* What to do
Say how many lines in the records contain the string "date". Nothing but the number should be given.

Collected data

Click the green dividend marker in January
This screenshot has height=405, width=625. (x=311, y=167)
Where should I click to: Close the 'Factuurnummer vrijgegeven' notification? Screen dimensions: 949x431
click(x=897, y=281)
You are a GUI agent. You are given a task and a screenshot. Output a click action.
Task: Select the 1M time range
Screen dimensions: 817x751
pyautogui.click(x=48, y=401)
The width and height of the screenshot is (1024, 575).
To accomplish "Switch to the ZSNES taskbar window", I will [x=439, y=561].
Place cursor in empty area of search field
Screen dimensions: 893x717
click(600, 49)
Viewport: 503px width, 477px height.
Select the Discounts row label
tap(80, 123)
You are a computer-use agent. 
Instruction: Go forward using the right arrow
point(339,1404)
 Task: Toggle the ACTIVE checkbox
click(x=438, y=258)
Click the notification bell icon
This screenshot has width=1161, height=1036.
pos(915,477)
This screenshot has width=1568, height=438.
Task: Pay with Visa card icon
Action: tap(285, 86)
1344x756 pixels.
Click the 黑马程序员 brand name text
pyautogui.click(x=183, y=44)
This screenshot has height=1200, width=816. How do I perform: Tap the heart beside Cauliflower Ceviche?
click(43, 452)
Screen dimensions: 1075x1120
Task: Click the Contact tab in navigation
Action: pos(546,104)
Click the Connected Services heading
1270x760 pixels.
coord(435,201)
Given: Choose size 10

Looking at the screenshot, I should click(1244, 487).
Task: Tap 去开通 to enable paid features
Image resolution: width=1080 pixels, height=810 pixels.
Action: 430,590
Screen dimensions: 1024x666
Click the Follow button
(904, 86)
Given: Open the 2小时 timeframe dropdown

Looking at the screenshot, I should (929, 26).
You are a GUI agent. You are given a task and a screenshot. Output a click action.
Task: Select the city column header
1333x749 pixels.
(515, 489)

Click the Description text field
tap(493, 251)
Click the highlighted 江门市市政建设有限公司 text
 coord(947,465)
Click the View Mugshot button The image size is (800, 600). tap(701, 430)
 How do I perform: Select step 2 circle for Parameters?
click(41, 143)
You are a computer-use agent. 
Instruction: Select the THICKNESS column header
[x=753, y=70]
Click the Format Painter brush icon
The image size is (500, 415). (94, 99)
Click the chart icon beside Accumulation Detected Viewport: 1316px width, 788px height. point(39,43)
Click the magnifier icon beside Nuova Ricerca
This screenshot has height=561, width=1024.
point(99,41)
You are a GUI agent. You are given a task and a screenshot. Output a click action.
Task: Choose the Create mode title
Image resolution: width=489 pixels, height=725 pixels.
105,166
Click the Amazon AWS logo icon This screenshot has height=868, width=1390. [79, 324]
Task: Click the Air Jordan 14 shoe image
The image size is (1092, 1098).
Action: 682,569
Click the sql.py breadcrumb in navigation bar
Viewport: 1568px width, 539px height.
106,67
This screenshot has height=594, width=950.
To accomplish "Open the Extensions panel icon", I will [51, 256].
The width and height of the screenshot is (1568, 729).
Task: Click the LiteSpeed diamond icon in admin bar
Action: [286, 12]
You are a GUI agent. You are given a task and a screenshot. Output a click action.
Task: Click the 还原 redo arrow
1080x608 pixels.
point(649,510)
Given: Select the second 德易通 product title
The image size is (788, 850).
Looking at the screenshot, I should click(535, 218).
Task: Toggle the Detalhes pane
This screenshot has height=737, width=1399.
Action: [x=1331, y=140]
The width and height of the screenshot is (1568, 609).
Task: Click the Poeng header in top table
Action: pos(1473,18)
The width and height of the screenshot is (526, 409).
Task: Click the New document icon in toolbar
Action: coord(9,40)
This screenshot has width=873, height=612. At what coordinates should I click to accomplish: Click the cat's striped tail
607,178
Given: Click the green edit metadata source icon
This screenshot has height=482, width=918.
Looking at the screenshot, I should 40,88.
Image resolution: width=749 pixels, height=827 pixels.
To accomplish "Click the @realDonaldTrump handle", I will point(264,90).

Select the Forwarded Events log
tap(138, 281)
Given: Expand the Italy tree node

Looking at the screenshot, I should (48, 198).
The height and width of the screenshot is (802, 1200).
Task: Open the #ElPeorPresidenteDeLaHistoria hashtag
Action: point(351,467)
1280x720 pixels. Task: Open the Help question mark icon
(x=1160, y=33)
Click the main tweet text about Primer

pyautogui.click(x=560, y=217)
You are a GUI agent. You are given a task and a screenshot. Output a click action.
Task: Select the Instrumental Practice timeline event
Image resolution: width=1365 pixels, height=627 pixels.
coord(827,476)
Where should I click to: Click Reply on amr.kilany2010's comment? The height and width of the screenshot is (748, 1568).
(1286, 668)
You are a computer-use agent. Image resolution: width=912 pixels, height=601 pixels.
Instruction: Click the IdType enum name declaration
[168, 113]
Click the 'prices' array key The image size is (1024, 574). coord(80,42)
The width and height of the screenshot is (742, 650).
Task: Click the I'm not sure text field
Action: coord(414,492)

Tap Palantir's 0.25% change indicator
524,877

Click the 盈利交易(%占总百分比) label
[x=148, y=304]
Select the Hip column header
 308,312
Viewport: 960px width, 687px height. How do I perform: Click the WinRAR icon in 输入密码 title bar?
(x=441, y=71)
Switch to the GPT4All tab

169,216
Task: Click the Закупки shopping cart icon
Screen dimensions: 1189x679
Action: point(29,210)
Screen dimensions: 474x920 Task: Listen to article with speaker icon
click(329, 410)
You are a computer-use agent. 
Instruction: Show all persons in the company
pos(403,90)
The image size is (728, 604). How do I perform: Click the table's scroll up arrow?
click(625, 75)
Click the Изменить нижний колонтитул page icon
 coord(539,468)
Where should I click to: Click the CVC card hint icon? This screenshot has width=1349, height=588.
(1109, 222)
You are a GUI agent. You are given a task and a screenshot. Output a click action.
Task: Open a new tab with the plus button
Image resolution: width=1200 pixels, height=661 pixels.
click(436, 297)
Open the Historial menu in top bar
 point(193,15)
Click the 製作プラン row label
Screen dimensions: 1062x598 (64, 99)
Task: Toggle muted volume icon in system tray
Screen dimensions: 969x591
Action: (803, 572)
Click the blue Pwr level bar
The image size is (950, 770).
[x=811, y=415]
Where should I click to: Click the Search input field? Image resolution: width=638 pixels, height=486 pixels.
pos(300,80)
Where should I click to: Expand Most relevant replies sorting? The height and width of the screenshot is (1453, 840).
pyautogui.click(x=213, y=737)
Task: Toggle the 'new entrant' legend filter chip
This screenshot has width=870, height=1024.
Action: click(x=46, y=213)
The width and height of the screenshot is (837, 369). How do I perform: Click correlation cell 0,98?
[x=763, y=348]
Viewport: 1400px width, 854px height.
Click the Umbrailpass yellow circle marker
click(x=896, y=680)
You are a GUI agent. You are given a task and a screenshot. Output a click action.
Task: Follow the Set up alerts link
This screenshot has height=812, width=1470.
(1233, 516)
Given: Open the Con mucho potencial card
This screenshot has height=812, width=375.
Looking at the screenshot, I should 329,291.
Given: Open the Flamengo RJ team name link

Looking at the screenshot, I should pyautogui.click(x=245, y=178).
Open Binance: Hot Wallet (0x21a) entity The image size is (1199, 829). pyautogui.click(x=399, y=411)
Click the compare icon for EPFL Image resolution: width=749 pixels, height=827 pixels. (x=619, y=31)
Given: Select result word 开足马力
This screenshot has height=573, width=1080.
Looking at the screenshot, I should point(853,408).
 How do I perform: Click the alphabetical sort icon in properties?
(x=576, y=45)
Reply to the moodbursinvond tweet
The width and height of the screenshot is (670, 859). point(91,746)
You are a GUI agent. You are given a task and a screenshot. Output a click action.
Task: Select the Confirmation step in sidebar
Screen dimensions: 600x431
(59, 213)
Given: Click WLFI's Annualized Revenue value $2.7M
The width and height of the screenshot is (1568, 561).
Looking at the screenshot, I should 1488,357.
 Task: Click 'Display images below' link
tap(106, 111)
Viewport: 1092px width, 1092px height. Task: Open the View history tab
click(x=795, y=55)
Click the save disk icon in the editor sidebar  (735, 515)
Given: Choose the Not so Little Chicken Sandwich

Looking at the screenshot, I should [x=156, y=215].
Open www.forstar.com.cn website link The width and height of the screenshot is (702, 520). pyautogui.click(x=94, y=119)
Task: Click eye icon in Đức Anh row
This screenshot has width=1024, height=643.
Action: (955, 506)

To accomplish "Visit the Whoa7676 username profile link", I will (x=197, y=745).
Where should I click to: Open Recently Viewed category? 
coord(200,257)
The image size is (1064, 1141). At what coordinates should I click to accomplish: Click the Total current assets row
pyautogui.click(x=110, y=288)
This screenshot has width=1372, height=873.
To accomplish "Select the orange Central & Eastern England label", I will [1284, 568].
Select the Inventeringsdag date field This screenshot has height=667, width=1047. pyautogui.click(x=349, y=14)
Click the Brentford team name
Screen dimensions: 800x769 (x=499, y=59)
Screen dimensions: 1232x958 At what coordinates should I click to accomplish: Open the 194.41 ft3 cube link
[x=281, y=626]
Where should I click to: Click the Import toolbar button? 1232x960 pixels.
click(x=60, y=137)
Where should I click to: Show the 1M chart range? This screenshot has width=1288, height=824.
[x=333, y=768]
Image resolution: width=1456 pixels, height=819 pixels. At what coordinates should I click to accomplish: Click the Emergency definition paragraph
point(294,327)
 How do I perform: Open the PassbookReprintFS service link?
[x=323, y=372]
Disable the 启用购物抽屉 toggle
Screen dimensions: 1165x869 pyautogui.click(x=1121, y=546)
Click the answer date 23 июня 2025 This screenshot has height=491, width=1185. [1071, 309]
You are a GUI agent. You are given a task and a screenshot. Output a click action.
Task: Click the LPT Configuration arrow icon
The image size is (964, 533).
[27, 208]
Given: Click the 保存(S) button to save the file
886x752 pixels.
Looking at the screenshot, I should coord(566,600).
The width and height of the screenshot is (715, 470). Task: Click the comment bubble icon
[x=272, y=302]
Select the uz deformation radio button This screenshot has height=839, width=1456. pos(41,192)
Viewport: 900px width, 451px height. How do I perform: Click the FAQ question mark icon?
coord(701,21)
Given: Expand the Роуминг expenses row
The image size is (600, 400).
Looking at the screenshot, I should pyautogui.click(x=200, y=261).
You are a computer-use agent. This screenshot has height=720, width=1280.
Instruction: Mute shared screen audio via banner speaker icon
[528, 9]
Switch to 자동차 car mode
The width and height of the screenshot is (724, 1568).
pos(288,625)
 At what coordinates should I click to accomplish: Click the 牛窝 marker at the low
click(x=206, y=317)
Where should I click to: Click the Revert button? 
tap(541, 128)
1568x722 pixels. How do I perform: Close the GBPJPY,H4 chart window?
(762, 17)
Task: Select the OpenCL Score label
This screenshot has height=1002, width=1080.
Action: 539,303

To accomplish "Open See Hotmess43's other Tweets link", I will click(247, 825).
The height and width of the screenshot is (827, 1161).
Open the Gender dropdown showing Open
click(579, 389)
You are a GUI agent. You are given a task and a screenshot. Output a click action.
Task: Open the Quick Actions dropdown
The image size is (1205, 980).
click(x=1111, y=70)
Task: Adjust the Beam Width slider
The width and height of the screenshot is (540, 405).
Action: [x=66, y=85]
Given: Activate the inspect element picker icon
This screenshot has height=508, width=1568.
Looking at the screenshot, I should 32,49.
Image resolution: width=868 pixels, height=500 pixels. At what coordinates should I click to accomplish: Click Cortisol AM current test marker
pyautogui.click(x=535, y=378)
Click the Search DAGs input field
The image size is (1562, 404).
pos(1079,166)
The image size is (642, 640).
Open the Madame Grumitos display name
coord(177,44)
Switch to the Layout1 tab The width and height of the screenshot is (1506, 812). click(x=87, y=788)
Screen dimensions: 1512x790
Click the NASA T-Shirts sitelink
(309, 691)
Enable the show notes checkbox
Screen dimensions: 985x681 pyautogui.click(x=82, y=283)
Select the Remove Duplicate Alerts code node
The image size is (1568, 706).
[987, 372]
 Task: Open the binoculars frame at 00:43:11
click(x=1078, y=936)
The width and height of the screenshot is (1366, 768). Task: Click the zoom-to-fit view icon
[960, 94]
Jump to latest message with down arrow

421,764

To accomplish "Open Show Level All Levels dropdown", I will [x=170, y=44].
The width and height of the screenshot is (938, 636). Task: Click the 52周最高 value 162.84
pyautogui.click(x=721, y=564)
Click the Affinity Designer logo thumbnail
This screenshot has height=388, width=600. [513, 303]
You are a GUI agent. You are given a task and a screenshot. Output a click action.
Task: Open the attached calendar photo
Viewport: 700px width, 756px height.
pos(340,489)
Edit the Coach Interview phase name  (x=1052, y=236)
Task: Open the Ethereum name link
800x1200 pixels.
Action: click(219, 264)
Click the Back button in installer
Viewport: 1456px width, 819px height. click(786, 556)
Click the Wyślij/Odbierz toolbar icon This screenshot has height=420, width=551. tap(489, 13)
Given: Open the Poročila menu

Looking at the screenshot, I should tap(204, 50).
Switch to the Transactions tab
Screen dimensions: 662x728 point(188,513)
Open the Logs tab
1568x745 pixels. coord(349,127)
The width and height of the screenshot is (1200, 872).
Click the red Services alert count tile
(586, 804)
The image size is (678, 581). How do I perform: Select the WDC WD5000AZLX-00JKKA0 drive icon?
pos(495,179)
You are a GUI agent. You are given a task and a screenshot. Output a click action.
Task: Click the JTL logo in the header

* Solution for this exercise
2